The long term negative effects a relationship can bring I can't say exist, unless you account for the undeniable mental re-construction that has occurred.
At times I have walked hand in hand with her and enjoyed my walk. There was nothing better than walking then... We would walk anywhere as long as we were holding hands. I must mention though... Before then, we had been forced together and it appeared as tho fate had some nasty things in store for us. But, that was all speculation and third-party influence. We were destined.
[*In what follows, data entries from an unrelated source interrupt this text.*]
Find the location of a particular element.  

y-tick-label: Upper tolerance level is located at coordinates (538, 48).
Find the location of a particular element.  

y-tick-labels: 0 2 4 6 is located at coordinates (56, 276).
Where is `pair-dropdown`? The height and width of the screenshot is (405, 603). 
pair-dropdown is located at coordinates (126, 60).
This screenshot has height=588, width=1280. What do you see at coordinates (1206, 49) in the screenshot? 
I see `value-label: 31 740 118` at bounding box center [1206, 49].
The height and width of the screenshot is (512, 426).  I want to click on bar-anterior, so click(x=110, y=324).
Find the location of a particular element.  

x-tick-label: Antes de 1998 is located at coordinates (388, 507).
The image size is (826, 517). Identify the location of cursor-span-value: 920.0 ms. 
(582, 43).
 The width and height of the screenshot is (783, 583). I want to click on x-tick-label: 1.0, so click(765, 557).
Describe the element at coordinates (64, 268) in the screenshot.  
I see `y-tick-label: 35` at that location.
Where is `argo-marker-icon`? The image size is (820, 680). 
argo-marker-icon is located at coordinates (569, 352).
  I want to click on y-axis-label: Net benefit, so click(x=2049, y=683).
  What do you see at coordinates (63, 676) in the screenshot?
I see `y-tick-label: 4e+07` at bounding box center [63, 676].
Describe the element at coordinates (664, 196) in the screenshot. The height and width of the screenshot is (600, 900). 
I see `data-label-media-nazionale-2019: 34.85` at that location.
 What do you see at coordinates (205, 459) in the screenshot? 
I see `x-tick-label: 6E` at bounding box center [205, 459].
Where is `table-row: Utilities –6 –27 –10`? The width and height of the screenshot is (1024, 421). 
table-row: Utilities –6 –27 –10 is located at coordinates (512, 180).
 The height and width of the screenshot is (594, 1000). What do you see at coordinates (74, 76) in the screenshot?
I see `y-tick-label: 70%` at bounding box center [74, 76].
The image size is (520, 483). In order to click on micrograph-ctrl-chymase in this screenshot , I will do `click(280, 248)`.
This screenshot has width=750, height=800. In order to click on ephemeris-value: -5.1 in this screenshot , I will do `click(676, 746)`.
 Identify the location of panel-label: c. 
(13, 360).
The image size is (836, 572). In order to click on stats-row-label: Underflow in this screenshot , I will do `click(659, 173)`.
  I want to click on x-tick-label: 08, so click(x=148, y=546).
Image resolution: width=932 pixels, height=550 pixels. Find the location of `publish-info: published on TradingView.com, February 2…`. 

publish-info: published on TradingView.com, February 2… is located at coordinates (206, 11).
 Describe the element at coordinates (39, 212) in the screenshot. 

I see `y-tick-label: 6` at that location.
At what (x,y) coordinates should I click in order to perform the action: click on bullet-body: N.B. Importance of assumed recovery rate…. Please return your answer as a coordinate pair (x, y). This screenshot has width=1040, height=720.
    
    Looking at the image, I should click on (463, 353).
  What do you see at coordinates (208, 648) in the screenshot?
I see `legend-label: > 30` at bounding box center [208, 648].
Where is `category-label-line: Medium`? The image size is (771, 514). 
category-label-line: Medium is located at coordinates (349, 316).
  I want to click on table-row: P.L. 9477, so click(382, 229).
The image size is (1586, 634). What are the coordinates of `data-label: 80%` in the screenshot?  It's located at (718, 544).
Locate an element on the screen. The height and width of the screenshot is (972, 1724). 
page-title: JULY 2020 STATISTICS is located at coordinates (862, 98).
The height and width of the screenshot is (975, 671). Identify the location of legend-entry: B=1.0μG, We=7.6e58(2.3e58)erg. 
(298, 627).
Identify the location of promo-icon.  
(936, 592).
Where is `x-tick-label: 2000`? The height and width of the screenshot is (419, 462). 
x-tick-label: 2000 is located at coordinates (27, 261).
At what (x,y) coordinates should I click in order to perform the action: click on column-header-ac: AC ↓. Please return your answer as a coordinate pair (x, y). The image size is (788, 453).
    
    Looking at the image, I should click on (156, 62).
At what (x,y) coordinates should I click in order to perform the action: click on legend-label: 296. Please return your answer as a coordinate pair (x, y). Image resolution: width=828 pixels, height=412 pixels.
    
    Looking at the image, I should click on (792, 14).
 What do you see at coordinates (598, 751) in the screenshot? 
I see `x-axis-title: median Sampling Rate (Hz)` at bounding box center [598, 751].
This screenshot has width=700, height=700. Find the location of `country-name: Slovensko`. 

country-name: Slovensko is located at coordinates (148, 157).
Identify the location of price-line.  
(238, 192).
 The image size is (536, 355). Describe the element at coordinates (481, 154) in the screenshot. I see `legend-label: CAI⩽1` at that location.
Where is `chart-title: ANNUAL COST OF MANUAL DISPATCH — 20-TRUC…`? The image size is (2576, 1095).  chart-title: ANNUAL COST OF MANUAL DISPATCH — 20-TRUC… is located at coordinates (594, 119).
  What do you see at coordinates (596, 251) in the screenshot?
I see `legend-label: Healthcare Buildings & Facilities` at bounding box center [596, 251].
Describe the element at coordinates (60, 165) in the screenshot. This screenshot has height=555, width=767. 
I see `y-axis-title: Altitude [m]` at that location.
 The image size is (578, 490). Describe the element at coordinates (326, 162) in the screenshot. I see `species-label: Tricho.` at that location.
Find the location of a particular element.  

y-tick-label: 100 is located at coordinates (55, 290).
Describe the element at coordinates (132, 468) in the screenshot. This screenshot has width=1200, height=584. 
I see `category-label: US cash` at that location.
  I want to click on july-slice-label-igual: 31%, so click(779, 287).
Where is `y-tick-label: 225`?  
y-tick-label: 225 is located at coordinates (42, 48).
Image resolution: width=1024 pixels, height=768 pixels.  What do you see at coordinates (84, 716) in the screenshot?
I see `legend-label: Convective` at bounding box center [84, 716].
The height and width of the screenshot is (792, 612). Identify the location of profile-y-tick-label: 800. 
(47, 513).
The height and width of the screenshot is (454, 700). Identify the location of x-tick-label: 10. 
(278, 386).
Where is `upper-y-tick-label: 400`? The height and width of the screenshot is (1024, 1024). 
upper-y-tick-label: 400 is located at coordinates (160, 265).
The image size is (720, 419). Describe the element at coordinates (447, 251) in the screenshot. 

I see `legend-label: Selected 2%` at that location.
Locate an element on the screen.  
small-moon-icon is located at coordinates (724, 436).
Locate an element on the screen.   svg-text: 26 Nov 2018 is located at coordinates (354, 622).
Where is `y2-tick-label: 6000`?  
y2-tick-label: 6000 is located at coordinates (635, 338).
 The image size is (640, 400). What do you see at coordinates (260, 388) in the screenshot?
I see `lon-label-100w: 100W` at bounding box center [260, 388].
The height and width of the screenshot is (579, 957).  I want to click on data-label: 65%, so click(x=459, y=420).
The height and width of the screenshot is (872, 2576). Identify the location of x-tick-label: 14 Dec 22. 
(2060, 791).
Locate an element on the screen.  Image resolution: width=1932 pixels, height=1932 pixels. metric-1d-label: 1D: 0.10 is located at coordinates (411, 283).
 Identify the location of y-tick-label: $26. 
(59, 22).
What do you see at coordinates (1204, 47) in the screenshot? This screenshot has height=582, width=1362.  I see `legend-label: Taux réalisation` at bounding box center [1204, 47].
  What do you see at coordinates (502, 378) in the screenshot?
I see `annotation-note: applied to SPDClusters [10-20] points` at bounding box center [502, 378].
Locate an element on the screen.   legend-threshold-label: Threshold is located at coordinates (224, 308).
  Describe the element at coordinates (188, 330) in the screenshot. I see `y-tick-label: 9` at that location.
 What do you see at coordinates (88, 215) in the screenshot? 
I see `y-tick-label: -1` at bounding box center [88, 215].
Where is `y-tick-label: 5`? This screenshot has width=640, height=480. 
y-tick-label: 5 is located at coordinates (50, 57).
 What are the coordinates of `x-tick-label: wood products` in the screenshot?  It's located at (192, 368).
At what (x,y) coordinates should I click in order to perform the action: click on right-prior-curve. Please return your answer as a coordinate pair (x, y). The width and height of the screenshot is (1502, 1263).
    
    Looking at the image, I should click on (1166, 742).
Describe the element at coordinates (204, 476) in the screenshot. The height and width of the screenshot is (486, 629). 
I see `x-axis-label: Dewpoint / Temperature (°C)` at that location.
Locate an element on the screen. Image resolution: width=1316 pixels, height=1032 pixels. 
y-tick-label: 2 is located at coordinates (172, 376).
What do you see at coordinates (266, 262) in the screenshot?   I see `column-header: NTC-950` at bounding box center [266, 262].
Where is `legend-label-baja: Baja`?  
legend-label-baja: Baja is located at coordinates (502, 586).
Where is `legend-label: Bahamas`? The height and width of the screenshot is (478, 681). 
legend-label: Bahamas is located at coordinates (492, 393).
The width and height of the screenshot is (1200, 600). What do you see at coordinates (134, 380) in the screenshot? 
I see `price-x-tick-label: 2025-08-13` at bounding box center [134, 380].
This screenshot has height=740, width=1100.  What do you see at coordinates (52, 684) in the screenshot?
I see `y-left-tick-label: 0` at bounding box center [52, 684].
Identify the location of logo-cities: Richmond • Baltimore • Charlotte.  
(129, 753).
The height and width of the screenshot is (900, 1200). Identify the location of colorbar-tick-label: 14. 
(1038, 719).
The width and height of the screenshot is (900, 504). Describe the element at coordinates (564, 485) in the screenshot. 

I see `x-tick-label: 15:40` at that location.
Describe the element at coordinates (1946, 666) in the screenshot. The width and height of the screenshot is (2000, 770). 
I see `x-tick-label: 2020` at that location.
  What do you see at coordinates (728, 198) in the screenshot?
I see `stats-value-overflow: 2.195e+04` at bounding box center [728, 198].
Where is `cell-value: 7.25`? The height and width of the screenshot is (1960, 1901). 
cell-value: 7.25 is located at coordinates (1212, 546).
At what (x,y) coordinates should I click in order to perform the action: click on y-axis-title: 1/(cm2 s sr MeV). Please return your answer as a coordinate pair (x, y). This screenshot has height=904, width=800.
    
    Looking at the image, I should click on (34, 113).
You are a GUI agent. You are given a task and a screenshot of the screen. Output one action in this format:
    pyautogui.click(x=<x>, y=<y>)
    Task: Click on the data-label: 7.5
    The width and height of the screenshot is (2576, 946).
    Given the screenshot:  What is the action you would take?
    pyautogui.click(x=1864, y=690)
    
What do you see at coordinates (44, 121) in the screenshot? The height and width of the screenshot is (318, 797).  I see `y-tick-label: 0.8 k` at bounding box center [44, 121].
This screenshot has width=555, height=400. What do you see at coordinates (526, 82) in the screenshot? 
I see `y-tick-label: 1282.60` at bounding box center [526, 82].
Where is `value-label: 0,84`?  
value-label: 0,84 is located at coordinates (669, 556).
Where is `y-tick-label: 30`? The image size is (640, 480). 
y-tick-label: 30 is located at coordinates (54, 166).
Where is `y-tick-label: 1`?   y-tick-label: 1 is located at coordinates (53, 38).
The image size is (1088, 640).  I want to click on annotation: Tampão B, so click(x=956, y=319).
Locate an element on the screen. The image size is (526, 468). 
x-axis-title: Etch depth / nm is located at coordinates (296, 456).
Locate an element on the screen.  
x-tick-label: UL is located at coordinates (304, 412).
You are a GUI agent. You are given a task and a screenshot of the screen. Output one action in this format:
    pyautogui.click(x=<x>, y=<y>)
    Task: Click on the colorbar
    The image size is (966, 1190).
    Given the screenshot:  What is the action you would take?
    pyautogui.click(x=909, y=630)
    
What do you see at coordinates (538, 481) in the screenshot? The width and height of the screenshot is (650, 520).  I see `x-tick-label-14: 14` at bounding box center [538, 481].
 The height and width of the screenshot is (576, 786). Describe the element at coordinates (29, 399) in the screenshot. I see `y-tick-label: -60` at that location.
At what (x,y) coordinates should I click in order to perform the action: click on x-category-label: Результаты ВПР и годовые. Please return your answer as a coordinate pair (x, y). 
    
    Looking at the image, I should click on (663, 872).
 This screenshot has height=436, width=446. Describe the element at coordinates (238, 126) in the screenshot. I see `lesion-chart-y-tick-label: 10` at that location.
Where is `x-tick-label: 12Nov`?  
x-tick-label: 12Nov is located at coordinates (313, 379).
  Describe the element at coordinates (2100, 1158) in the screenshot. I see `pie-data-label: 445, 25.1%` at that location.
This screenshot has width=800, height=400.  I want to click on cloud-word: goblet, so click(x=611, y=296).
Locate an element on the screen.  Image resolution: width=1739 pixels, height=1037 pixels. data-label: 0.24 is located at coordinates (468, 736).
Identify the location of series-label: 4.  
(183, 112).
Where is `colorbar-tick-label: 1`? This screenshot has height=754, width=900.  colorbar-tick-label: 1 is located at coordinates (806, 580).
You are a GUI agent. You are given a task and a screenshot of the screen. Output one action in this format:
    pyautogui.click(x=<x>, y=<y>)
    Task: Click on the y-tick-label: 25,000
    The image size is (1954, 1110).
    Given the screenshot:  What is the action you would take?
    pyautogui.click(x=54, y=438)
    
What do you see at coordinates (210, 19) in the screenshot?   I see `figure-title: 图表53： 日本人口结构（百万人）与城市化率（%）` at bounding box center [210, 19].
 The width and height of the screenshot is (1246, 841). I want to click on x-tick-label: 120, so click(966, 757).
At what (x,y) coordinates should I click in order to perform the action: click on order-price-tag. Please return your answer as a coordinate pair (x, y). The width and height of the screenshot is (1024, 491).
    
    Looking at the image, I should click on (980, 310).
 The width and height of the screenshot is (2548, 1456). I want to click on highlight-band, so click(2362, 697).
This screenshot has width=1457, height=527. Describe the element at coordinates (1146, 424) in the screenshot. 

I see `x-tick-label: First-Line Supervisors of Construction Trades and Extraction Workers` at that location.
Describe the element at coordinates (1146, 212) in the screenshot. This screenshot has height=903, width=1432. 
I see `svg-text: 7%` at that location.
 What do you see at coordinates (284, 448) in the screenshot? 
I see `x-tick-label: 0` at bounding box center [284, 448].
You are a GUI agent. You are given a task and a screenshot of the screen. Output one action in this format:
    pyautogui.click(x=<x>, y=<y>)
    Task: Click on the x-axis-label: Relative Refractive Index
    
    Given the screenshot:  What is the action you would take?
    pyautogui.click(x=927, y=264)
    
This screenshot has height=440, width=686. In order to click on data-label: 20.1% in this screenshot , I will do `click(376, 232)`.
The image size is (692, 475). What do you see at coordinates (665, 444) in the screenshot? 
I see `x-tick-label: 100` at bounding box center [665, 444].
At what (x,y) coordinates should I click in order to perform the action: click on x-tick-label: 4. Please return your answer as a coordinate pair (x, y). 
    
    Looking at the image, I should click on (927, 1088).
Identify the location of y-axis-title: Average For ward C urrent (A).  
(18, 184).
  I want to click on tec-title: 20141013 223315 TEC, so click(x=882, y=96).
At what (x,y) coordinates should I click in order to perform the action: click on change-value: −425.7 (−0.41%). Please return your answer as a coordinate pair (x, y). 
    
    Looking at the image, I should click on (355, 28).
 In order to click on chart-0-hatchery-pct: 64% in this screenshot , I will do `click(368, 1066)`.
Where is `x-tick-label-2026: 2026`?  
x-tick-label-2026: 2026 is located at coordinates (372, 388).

As we spent time with one another (specifically in private) we began to kindle a relationship that seemed purely beneficial to me. We saw no boundaries and we could crush any mountain with ease, we had an escape,a retreat to enclose our self in nearly whenever we felt necessary. And something that good can become necessary QUITE TOO often.
All of a sudden I felt as tho most of the negative projections I was making in life were caused by her (influence). I felt the insecurities and emotional distress and blamed it on the lengthy period I had spent in my escape. When she left me, the problems were accepted, I began to believe this negative mental structuralism was part of who I was. I started to believe that every reason i was shy, or distant, quiet, nervous, scared, insecure, or insufficient was just a part of ME. It was who I was all of a sudden, and I was comfortable knowing that. I would eventually adapt to my surroundings I thought. But, what if...
What if she could show me that escape for a time which would never end?
What if she was the key to a freedom that would not be revealed otherwise?
At this point, there was not much wrong with what I was doing. I knew my life, there were going to be some: ups and downs, ins and outs, cans and cant's. But what if all that seemed to slip away. What would be left there?
What if we were to once again engage in the lasting realm of freedom, what would be? Would she be able to teach me what I need to know?
Or,
would she only give me the ability to learn the path to the knowledge i seek.
Would she be the path to knowledge?
I'd hope her able to wash my sinful mind clean and allow me to re-write what has been carved in to the core.
So deeply carved that not even I can tell you its depth.
Because, I do not know. And I won't know without her.